Glass artist Vanessa Gaudet grew up in Bellevue Saskatchewan; a small. culturally rich town located in the central part of the province. Organizing entertainment for the town's residents was a collective operation, requiring all members of the population to participate. Musical and theatrical performances and art shows were all presented successfully because of the contributions made by all who lived within this close-knit community. Additionally, Bellevue hosted a new "artist in residence" each year.

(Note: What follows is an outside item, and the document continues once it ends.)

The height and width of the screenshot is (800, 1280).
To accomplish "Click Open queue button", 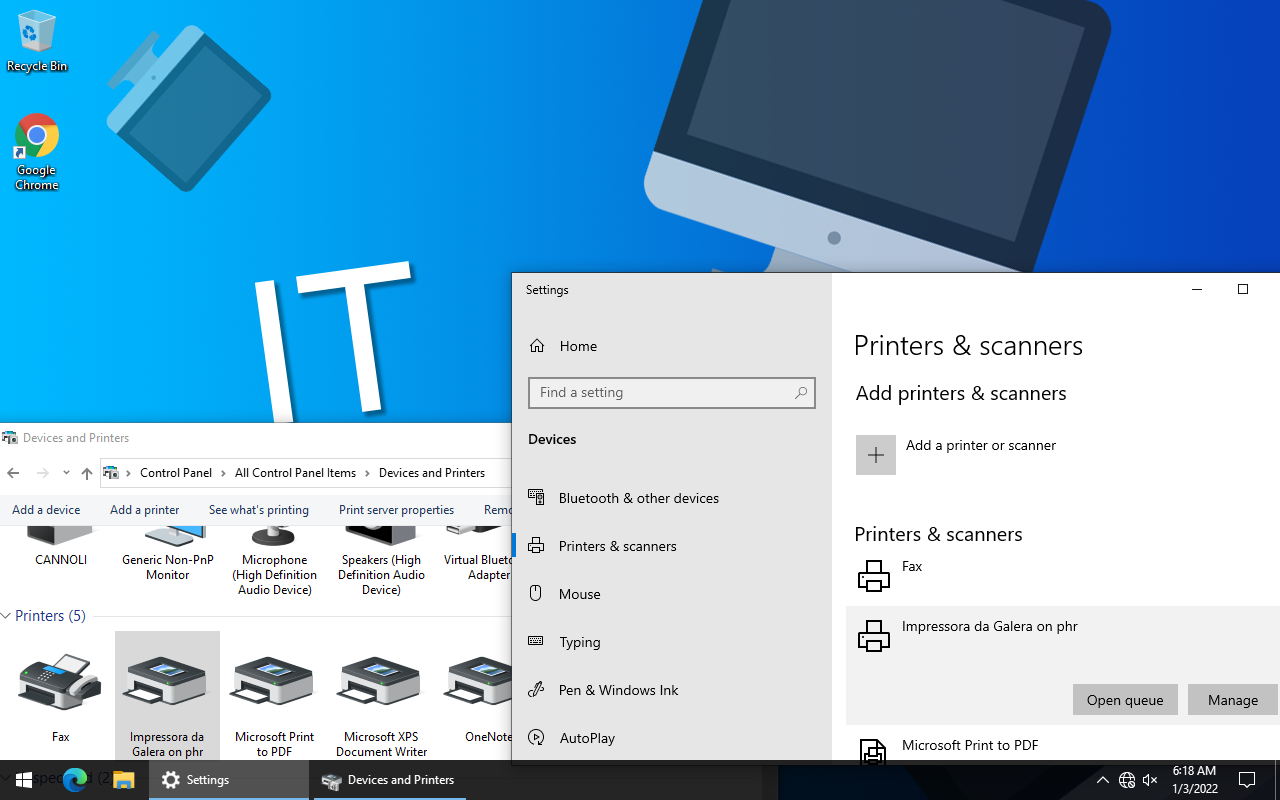I will pyautogui.click(x=1124, y=700).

It was these early years that helped to shape Vanessa's artistic growth by exposing her to many different mediums and influencing her creative thought process. At 20 years old, Vanessa relocated to Victoria in order to attend university. She was introduced to the art of glass sculpting when she offered a friend some room to practice the art int the basement of her rented house. It wasn't long before the art form had captured her own heart, and Vanessa found herself abandoning her previous educational pursuit in order to concentrate on a career in glass.
Vanessa's inspirations for her glass work are derived from the natural environment in which she resides. Often representing our breathtaking west coast shores; oceanic plant life and creatures are depicted beautifully in motion, as if caught in a state of natural being. Each piece displays just enough asymmetry and irregularity - as well as an undying appreciation of the ingenuous integrity of our beautiful, natural west coast environment. Vanessa combines this with an overall feeling of serenity, and thought her work, showcases her true pride for her home in Victoria, B.C.

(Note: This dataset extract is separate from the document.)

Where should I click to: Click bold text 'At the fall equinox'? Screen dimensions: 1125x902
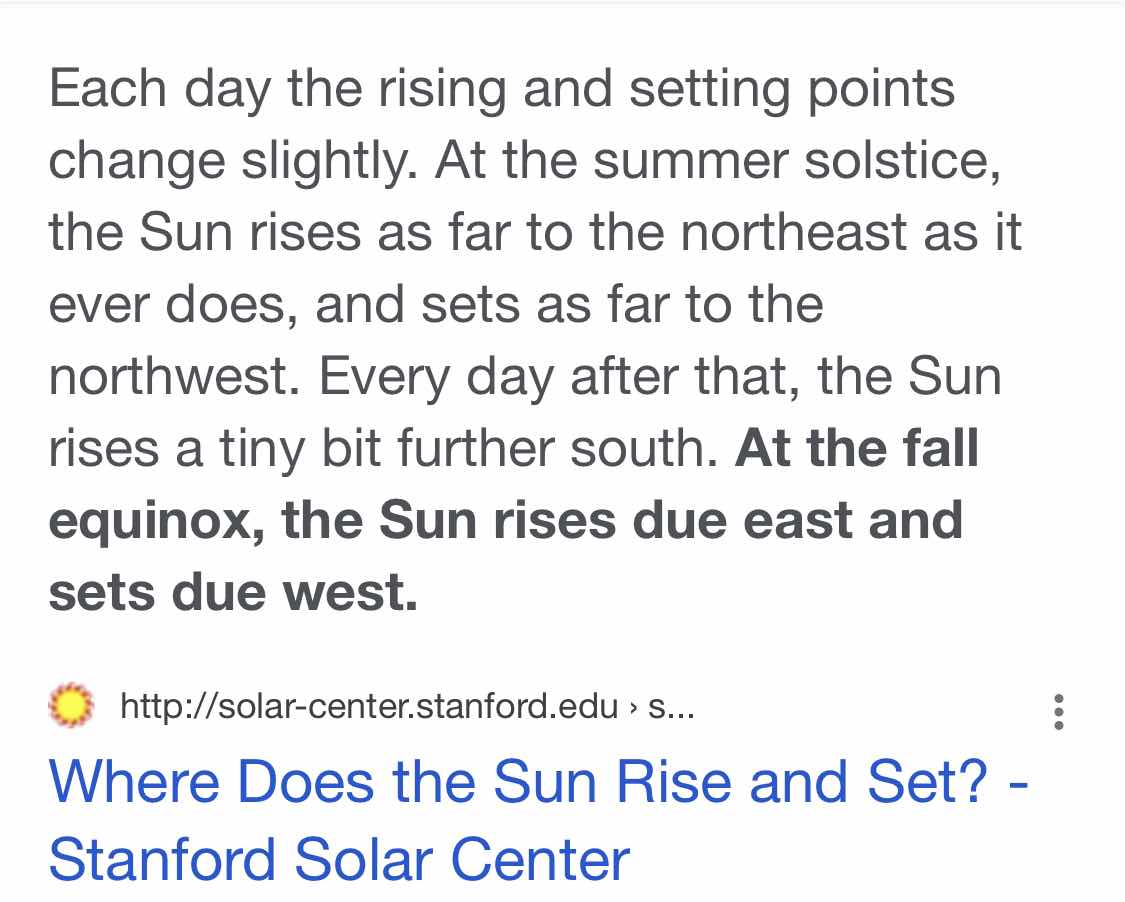(x=514, y=484)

Vanessa's creative activity begins with an idea she would like to explore. She sculpts through a process of both emotional and physical fluidity, allowing her mistakes to guide each move. Vanessa views her work as as continuously evolving representations of her mind and spirit. Her artistic interests are based on the philosophy that beauty can be found in imperfection and transience. She describes her work as being a perpetual state of impermanence, a conceptual process that keeps her motivated in her desire to create.